* About this exercise *
After locating the line that contains "Instruction: Visit the FAQ page" in the data below, set down exactly that line and each one after it through the line that contains "Screen dimensions: 597x364", and nothing more.

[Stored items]
>>>>>
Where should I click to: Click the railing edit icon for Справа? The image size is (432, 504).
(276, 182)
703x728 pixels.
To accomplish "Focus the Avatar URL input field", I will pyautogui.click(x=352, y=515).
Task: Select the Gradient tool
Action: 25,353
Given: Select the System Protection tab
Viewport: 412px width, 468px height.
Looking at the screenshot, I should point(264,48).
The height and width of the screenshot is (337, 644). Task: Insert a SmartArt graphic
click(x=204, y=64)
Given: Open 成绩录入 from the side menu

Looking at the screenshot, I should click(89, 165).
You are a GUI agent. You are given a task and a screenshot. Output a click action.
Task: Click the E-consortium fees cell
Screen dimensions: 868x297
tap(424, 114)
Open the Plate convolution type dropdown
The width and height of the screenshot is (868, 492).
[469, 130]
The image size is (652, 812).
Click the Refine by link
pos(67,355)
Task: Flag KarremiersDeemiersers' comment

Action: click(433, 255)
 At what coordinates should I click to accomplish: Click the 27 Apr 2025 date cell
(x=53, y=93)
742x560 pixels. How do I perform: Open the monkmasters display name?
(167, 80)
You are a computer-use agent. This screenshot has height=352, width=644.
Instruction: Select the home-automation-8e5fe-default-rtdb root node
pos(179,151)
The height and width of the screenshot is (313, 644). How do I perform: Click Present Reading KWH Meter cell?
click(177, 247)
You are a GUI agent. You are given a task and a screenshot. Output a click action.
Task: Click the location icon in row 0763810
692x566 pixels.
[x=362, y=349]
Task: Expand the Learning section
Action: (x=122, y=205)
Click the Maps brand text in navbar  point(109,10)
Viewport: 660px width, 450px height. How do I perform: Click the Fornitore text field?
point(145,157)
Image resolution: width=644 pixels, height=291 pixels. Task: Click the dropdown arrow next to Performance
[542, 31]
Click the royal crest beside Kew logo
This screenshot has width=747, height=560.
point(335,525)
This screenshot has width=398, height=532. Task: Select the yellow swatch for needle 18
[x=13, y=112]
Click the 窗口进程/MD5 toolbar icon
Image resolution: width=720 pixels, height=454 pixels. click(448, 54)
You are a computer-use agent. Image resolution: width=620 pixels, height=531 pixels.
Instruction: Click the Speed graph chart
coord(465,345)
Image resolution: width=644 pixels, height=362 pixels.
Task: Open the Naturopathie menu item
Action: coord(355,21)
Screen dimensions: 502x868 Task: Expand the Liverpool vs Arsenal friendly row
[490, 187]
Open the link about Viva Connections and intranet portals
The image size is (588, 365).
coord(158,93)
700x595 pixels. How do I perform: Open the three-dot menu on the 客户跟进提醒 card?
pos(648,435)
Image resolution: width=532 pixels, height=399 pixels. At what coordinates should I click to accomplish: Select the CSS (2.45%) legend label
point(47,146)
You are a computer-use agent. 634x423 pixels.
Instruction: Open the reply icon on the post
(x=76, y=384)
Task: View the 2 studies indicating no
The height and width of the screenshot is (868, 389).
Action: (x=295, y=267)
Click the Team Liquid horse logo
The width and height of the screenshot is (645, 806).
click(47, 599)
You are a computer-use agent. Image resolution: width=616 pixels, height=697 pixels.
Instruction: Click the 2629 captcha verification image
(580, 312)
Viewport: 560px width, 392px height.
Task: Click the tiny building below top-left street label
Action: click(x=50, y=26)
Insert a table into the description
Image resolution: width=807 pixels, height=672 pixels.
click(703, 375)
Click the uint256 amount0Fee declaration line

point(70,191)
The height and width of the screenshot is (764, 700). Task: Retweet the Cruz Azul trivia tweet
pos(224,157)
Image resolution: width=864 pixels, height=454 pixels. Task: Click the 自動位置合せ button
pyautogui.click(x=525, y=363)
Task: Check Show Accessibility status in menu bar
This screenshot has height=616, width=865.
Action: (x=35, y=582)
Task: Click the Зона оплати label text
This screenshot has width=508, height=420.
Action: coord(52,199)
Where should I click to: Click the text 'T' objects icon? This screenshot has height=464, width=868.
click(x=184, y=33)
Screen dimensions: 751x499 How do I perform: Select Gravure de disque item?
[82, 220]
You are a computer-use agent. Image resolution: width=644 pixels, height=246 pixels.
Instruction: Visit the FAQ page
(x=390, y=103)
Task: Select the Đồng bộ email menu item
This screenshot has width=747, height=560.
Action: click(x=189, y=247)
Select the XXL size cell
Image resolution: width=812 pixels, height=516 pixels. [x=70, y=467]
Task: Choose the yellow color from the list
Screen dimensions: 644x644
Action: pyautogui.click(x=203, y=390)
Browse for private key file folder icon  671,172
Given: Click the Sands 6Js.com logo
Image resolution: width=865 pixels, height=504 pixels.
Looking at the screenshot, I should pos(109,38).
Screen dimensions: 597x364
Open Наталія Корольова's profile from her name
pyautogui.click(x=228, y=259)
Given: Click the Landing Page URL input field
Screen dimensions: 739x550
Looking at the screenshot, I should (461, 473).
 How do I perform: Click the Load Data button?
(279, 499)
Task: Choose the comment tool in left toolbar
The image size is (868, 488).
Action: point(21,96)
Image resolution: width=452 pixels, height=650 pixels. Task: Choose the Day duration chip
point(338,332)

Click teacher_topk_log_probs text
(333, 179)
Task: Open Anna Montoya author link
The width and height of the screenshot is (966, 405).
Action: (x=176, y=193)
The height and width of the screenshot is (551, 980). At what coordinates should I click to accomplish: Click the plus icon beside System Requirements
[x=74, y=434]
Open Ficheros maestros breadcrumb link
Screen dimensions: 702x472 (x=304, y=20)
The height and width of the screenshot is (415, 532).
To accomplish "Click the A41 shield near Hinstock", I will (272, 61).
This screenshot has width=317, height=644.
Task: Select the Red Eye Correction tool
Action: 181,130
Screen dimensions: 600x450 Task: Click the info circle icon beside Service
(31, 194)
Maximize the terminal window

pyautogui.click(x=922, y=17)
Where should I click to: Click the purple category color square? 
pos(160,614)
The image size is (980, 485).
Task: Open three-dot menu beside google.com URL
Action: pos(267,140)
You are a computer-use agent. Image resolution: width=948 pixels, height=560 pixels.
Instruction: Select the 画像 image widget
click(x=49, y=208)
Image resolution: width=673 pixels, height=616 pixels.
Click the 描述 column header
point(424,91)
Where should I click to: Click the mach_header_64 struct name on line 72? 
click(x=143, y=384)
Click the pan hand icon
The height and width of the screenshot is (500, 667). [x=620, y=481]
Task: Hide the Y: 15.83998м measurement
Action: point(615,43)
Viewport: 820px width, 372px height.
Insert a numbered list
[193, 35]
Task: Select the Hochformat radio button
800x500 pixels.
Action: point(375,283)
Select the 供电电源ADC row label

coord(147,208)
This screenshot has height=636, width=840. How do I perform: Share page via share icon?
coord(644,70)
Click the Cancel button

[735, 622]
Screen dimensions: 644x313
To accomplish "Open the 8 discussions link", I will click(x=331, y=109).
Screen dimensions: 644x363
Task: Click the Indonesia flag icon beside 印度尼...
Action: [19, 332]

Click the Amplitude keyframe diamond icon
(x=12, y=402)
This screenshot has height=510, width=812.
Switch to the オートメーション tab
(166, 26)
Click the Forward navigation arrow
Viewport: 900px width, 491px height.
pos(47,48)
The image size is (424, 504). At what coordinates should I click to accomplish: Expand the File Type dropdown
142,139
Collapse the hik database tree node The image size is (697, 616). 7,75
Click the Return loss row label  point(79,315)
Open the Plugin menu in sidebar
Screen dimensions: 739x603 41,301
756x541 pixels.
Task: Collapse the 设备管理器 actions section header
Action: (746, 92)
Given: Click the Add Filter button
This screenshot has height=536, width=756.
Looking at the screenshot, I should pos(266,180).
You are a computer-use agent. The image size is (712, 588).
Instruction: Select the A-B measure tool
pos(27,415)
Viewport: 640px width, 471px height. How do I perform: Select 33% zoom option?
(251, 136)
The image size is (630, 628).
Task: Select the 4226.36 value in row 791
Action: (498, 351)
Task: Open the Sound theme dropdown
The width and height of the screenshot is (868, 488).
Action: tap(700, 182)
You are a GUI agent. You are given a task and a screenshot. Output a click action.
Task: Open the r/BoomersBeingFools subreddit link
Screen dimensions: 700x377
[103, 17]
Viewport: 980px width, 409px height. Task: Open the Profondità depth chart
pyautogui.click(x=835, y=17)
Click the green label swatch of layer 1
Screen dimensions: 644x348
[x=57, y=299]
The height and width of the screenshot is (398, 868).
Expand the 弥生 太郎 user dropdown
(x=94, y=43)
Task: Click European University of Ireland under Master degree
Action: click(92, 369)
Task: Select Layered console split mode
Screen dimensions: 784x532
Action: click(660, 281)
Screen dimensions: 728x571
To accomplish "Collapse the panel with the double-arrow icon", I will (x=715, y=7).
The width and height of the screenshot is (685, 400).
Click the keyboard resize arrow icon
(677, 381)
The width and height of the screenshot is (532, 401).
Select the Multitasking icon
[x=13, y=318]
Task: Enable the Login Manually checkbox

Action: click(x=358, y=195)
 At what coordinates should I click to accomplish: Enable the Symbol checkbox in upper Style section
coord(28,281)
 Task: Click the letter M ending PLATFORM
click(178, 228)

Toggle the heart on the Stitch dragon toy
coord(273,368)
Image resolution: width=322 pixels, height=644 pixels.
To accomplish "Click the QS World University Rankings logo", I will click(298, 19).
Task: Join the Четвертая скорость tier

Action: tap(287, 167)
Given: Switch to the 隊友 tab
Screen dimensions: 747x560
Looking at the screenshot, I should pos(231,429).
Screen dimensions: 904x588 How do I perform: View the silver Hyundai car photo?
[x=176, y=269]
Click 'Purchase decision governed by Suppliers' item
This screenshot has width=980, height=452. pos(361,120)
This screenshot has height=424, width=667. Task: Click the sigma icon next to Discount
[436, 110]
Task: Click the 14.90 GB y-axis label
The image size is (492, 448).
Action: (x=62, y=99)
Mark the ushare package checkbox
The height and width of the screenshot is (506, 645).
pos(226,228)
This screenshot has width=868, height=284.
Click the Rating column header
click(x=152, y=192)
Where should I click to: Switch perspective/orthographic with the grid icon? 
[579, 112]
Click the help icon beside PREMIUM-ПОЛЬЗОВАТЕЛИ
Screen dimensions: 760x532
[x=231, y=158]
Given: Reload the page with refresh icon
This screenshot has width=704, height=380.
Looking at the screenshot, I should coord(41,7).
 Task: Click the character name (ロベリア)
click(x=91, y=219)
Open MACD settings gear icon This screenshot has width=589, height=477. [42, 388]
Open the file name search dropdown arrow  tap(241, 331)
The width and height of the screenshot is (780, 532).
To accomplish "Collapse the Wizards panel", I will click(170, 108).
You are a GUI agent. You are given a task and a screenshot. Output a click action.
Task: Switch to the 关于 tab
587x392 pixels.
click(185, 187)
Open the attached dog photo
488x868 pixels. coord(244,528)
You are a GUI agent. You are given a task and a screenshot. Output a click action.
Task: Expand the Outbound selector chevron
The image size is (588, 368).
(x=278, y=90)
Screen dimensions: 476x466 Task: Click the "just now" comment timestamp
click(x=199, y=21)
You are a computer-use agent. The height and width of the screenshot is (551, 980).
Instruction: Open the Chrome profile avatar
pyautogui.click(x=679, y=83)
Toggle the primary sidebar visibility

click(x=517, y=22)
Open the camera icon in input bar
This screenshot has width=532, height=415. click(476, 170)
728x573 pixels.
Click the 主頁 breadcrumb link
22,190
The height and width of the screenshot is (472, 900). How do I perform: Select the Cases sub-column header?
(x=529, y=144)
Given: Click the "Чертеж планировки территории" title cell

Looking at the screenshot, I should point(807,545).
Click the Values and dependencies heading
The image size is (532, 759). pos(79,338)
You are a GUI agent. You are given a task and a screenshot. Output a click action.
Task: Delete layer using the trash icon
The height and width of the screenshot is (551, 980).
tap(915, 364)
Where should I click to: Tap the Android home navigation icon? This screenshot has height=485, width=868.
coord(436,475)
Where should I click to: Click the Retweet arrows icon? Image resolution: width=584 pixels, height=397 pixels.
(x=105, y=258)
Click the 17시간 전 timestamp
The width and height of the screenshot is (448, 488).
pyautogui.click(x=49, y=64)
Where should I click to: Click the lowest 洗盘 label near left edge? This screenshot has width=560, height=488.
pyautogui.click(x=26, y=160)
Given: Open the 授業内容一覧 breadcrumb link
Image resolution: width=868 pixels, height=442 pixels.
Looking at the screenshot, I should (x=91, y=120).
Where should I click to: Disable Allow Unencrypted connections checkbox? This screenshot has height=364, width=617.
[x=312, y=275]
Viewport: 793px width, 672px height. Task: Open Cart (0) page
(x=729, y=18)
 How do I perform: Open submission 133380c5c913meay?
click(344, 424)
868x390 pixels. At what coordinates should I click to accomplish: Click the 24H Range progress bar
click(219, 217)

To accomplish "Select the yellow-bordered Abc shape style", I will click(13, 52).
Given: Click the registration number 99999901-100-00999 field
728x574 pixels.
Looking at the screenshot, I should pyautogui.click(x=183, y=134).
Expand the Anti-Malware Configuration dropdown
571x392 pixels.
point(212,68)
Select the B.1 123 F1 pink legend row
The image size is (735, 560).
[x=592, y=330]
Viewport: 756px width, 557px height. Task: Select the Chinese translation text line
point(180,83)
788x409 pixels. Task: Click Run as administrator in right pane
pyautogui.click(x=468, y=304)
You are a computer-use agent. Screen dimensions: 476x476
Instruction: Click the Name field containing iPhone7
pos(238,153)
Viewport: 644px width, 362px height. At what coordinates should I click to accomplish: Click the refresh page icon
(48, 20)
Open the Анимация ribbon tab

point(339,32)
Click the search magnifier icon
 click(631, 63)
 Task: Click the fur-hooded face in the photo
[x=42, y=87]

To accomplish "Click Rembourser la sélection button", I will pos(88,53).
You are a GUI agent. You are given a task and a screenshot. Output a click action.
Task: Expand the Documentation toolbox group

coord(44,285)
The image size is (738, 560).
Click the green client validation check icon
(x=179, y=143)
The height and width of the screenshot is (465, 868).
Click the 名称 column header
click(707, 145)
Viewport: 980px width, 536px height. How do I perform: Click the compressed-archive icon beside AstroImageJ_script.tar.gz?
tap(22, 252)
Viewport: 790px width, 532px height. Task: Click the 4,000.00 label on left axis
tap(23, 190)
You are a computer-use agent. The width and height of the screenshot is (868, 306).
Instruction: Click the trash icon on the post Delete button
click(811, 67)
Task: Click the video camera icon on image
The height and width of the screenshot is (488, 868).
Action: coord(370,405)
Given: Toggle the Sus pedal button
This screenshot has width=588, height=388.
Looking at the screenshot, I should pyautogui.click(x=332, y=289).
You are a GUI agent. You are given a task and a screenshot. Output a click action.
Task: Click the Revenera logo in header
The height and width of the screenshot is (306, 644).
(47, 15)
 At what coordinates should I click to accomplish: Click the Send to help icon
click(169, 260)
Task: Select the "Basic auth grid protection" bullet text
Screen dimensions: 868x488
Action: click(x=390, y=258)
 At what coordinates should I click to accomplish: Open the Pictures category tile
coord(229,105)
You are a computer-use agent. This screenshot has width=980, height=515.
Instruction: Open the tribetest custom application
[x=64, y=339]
<<<<<
* Written solution *
Instruction: Visit the FAQ page
(x=390, y=103)
Task: Select the Đồng bộ email menu item
This screenshot has width=747, height=560.
Action: click(x=189, y=247)
Select the XXL size cell
Image resolution: width=812 pixels, height=516 pixels. [x=70, y=467]
Task: Choose the yellow color from the list
Screen dimensions: 644x644
Action: pyautogui.click(x=203, y=390)
Browse for private key file folder icon  671,172
Given: Click the Sands 6Js.com logo
Image resolution: width=865 pixels, height=504 pixels.
Looking at the screenshot, I should pos(109,38).
Screen dimensions: 597x364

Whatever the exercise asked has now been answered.